▶ _Action item_: When the line containing "Select the 设备采购合同审批 process" appears in the data below, begin copying there and stop only after the line containing "723x540 pixels.".

▶ _Provided information_:

::::

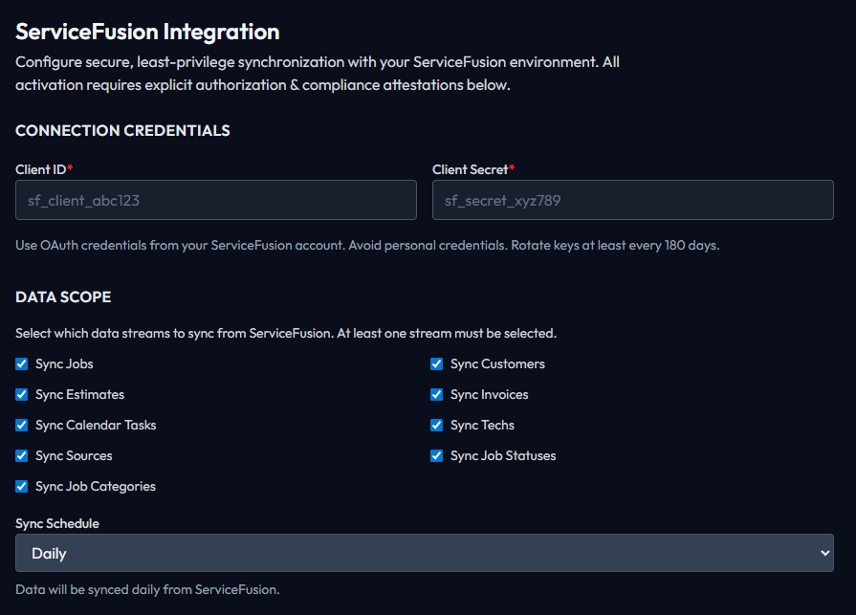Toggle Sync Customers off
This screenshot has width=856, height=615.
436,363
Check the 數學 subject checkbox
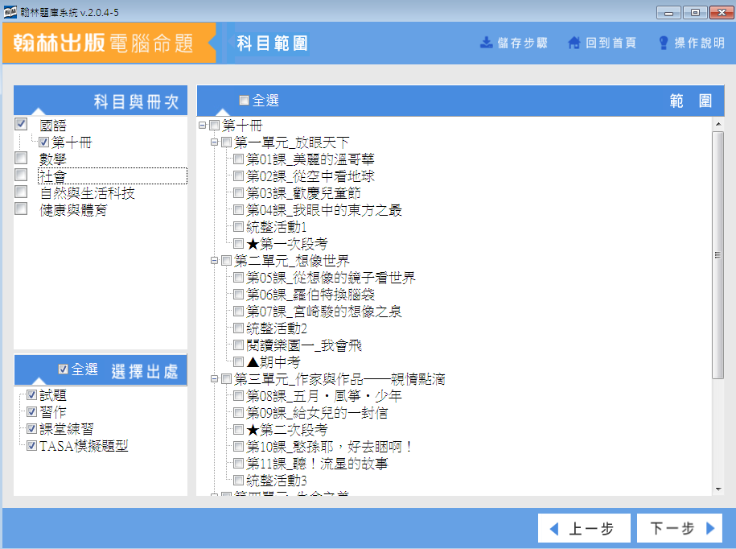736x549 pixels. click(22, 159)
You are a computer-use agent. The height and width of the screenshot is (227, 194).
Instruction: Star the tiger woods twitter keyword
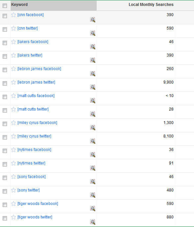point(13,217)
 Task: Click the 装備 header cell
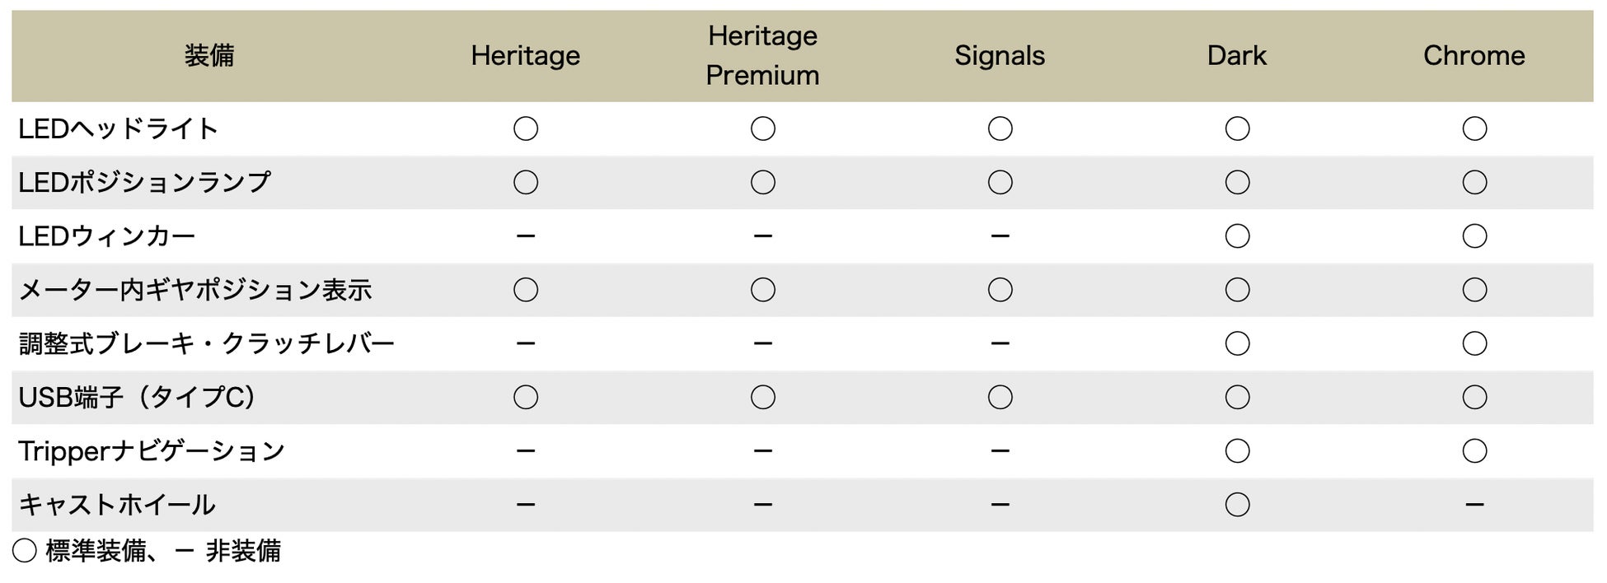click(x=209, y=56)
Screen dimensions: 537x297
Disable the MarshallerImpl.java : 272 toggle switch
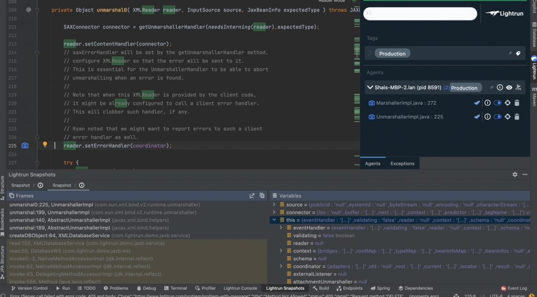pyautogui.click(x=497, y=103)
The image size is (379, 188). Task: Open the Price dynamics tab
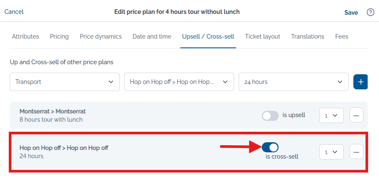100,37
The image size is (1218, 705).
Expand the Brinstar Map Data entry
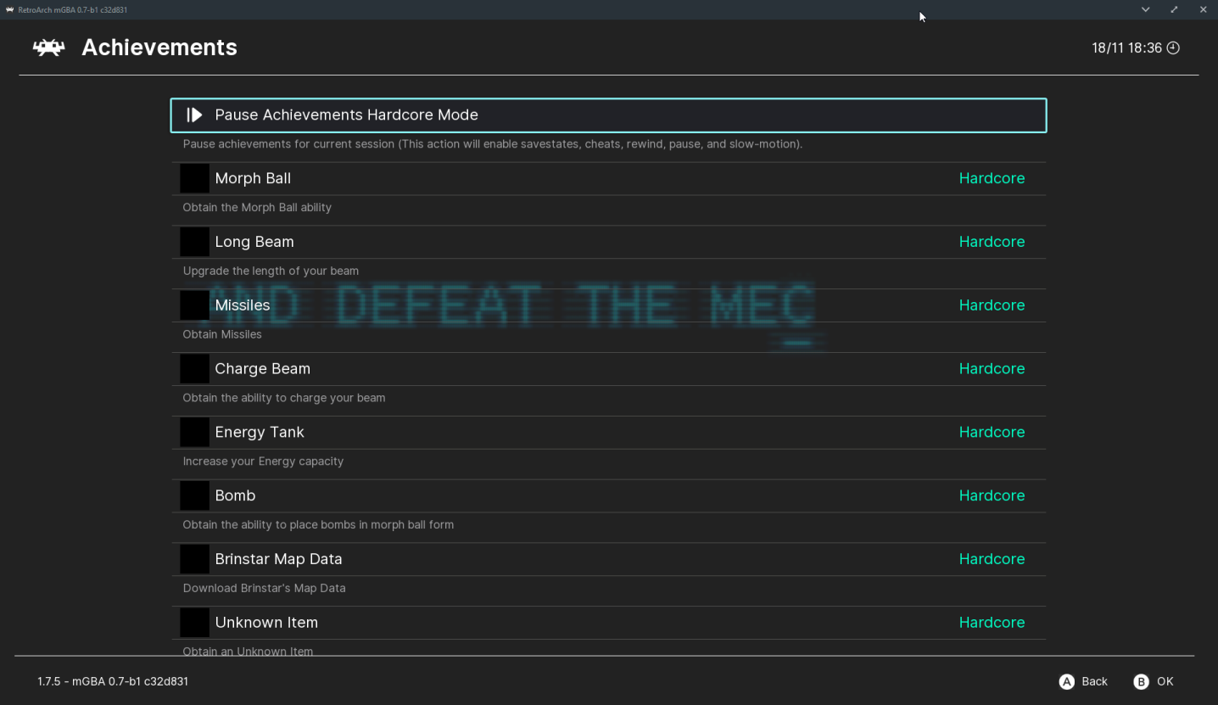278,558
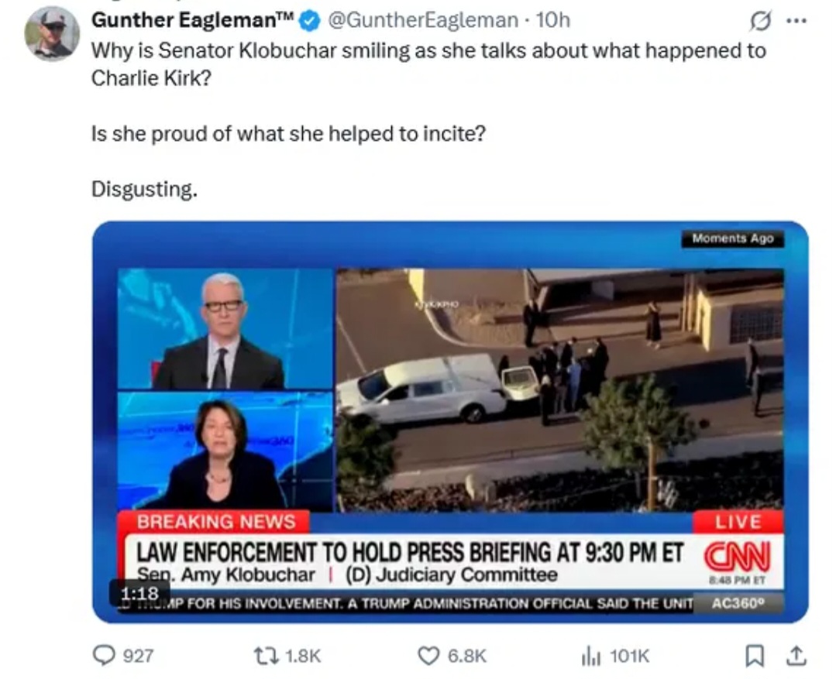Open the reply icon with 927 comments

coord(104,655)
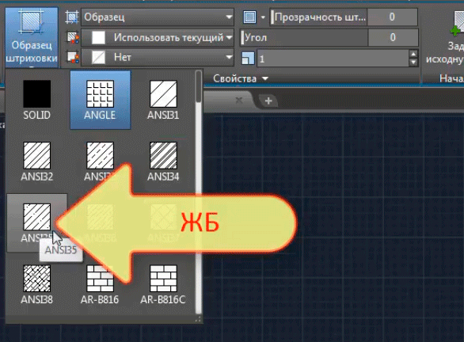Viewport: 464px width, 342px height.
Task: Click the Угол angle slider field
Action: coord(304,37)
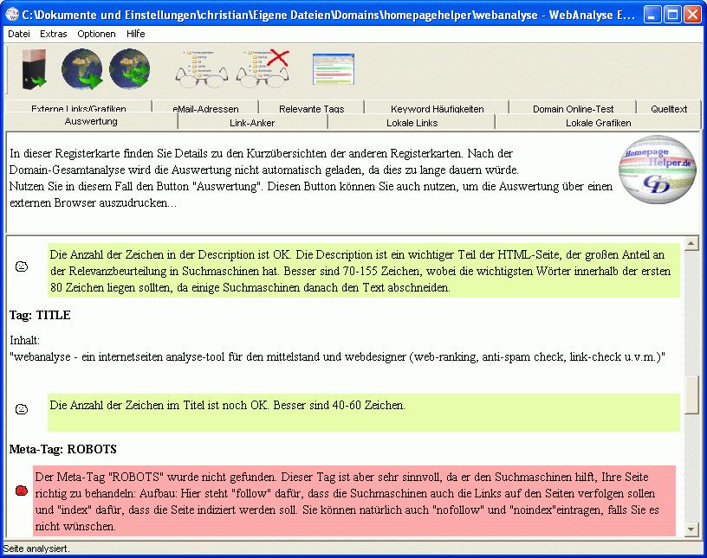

::::

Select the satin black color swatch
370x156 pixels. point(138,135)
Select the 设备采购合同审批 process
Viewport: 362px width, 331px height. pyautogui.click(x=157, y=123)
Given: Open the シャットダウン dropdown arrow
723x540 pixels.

::::

▶ _Solution to this problem_:
Select the 设备采购合同审批 process
Viewport: 362px width, 331px height. pyautogui.click(x=157, y=123)
Given: Open the シャットダウン dropdown arrow
723x540 pixels.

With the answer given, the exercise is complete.